Öte yandan birçok ülke ve kurum, şimdiden 6G teknolojisinde öne geçmek için çeşitli çalışmalar yürütüyor.
ABD’deki Massachusetts Amherst Üniversitesi’nden araştırmacılar, 6G’nin verimli biçimde kullanılabilmesi için insan vücudunun anten olarak kullanılabileceği teorisini ortaya attı.
Teorik olarak 6G teknolojisi daha da geniş bant genişliği kullanma ve Görür Işık İletişimi (Visible Light Communication – VLC) sistemi kullanarak daha hızlı çalışma imkanı sunuyor.
Bilgi, radyo dalgaları yerine hızlı bir şekilde yanıp sönen LED lambalar aracılığı ile iletiliyor.
Verimlilik sorunu var
Bu bu fikrin verimlilik açısından bir sorunu var. Söz konusu iletişim yönteminde radyo dalgaları şeklinde çok fazla atık enerji üretiyor.
Bilim insanlarının “RF sinyalleri” adını verdiği bu sızıntı, çevreye karışarak kayboluyor ve boşa gitmiş oluyor.
İnsanlar anten görevi görebilir
Sızıntıyı yakalamanın en etkili yollarından birinin, bir kişinin ön kolunun üst kısmına bilezik olarak takılan basit bir bakır tel bobini olduğu keşfedildi.
Bu bakır halka; elektronik cihazlar, duvarlar veya plastik, karton, ahşap ve çelikten yapılmış nesnelere bağlanabiliyordu.

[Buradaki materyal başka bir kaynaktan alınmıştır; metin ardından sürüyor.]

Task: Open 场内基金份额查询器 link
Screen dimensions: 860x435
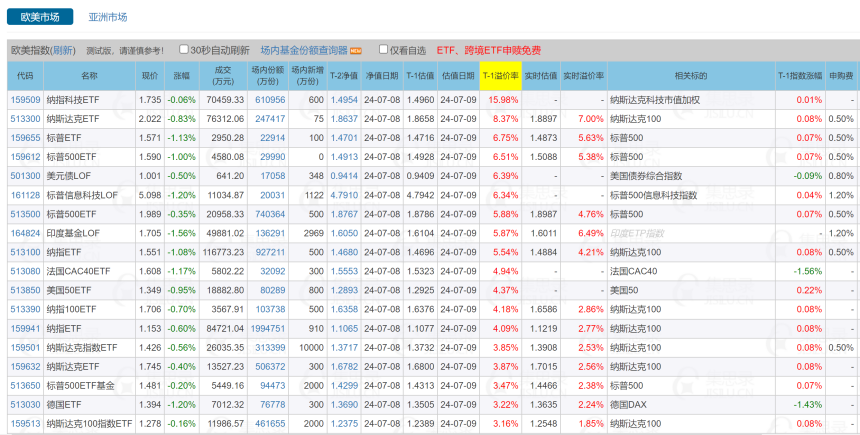Action: coord(304,50)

Ancak en fazla enerjiyi insana bağlandığında yakaladığı anlaşıldı.
Araştırmacılar bu teorinin 6G’ye giden yolu önemli ölçüde kolaylaştırabileceği görüşünde. Ancak 5G’yle ilgili sayısız komplo teorisi göz önüne alındığında, insanların 6G için giyilebilir cihazları kullanmak isteyip istemeyeceği büyük bir soru işareti.